Por Fabio E. Fernández Batista
En estas jornadas celebra su cumpleaños 80 la Dra. Francisca López Civeira, la incansable profesora que por más de cinco décadas ha laborado con tesón en la Licenciatura en Historia de la Universidad de La Habana. La ocasión amerita propiciar el diálogo con una conversadora nata que, a pesar de los múltiples reconocimientos recibidos — entre otros posee los premios nacionales de Historia y Ciencias Sociales — , no ha perdido un ápice de sencillez. Martiana ferviente, en su indomable afán de ser útil y émula de un personaje icónico de la cuentística de Onelio Jorge Cardoso, la profe Paquita — en este contexto de jubileo — accedió, gentilmente, a intercambiar con Alma Mater.
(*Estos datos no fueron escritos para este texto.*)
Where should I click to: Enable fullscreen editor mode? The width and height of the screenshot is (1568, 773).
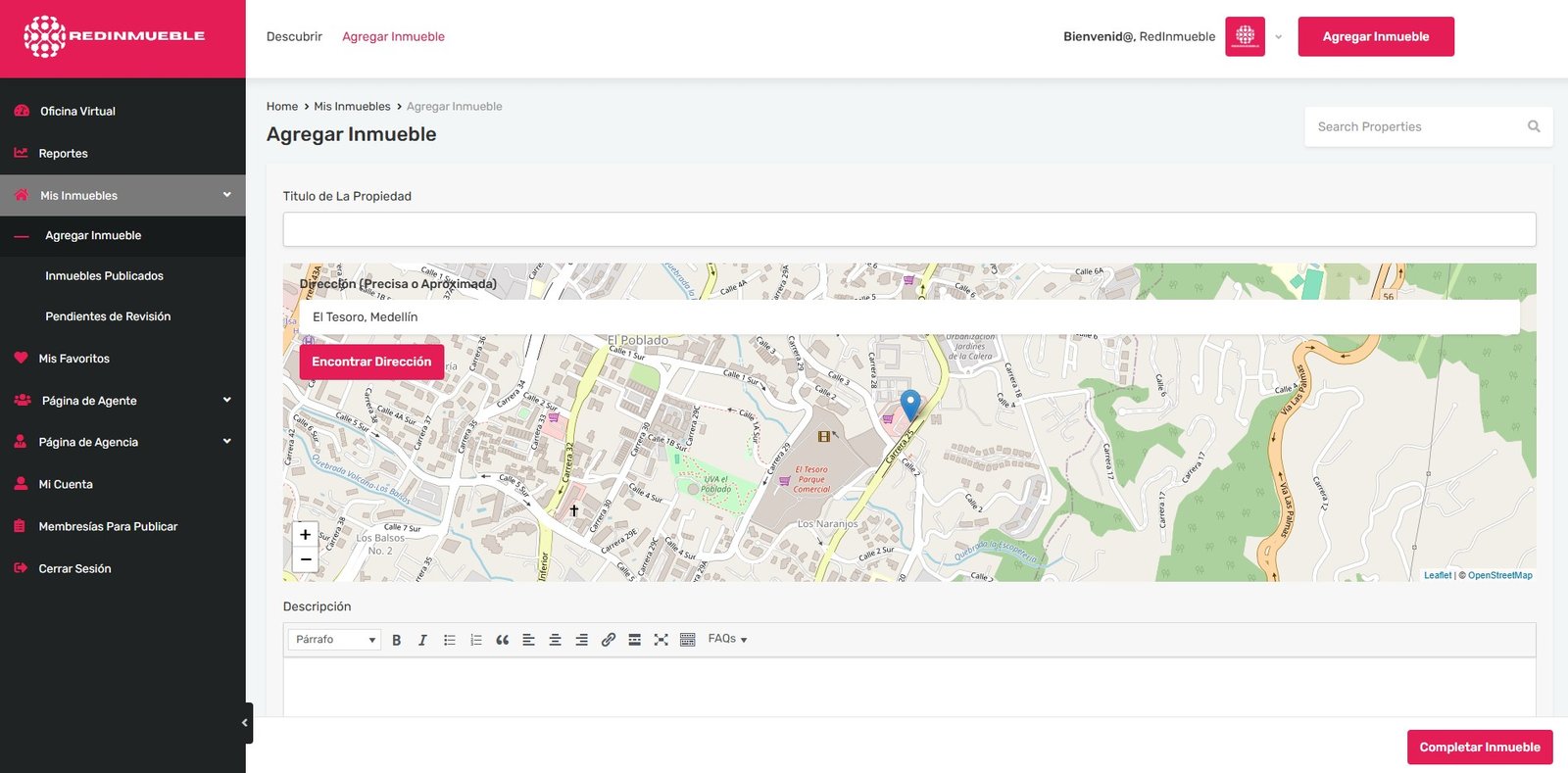[662, 640]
— ¿A unas cuantas décadas de distancia, ¿cómo evoca usted sus años de infancia y adolescencia en la popular barriada del Cerro?
«Nací en Luyanó, en la calle Rodríguez, pero cuando tenía un año mis padres se mudaron para Santos Suárez, en la calle Lasola, y cuando iba para los seis años fuimos para el Cerro, en Clavel entre Domínguez y San Pablo, frente a la fábrica de refrescos de Materva y Salutaris, donde mi padre trabajaba como “carrero”, que era la denominación entonces de quienes manejaban un camión de venta de refresco, en este caso de la gaseosa Salutaris. Era una casa propiedad de un compañero de trabajo de mi padre y por eso el alquiler era menos elevado, según él comentaba. Allí vivíamos mis padres, mi hermana (mayor que yo) y yo, que era la Chiqui en el lenguaje de mi padre.
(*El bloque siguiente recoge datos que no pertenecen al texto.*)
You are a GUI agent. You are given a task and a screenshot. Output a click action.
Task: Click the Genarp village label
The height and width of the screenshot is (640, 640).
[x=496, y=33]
«Era un barrio popular, en una cuadra que entonces no estaba asfaltada y mi hermana y yo salíamos a jugar en esa calle, pues no había tránsito alguno; jugábamos con niños de la cuadra y de la esquina a los cogidos, a los escondidos. También esos niños iban a mi casa y allí jugábamos parchís, en lo que mi padre también participaba a veces, y hacíamos cuentos. En la casa de la esquina, donde vivía Monguito con su familia, que incluía un niño de mi edad, se compró el primer televisor en la zona y los niños íbamos allí a ver los programas infantiles. Fue una niñez en la cual no oí hablar nunca de negros y blancos en mi casa, donde mi padre conversaba de inquietudes sociales y políticas con sus compañeros que a veces nos visitaban, donde asistí a una humilde escuela privada de barrio, cuya dueña a veces maltrataba a un niño que, por mis recuerdos, después me di cuenta que era mulato.
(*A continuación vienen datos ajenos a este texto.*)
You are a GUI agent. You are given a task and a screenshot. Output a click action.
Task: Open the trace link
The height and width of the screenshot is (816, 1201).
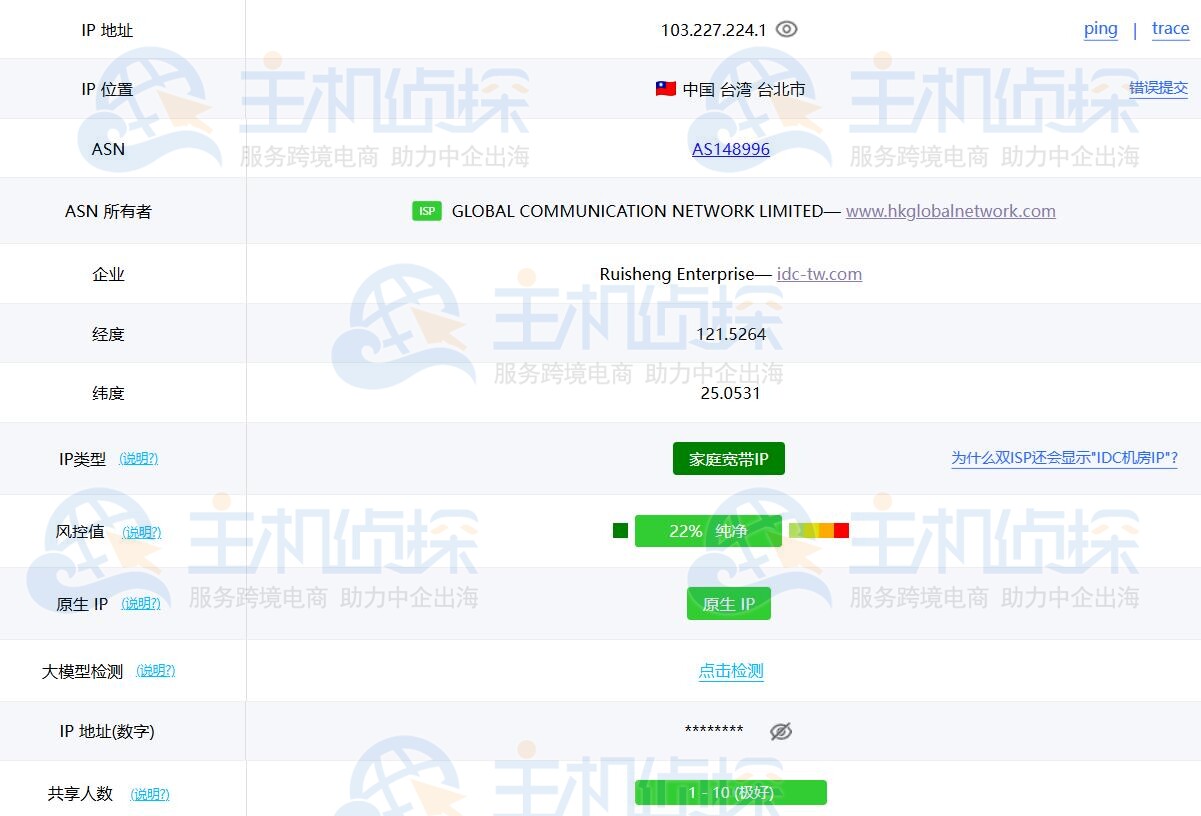point(1170,29)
«También en esa niñez participábamos en excursiones y otras actividades de la logia masónica en la que mi padre llegó a ser Venerable Maestro; pero sobre todo crecí en un ambiente donde socializábamos los muchachos — negros, mulatos y blancos — en plena armonía, hijos de obreros o de pequeños negociantes de un taller de escobas manuales o de un bar-restaurant, después supe que uno era hijo de prostituta; pero sin ninguna discriminación interna, sin marcar diferencias entre nosotros.
«Fue una buena niñez en un barrio donde proliferaban los solares, y donde también vi que cuando había un policía parado en la esquina, nadie le pasaba cerca y veía a los que andaban en las llamadas perseguidoras llegar a la bodega (en la esquina de mi casa había una) y el dueño les daba cajas de cigarros que no pagaban (no sé si alguna otra cosa).
«Me siento muy identificada con aquel barrio, en especial con mi zona, lo recuerdo con mucho amor y allí crecí y me hice adulta, pues salí de esa casa en 1970, ya casada y con mi primer hijo nacido, para vivir en Marianao, donde sigo viviendo. Allí vi pobreza muy fuerte, pero también afectos profundos».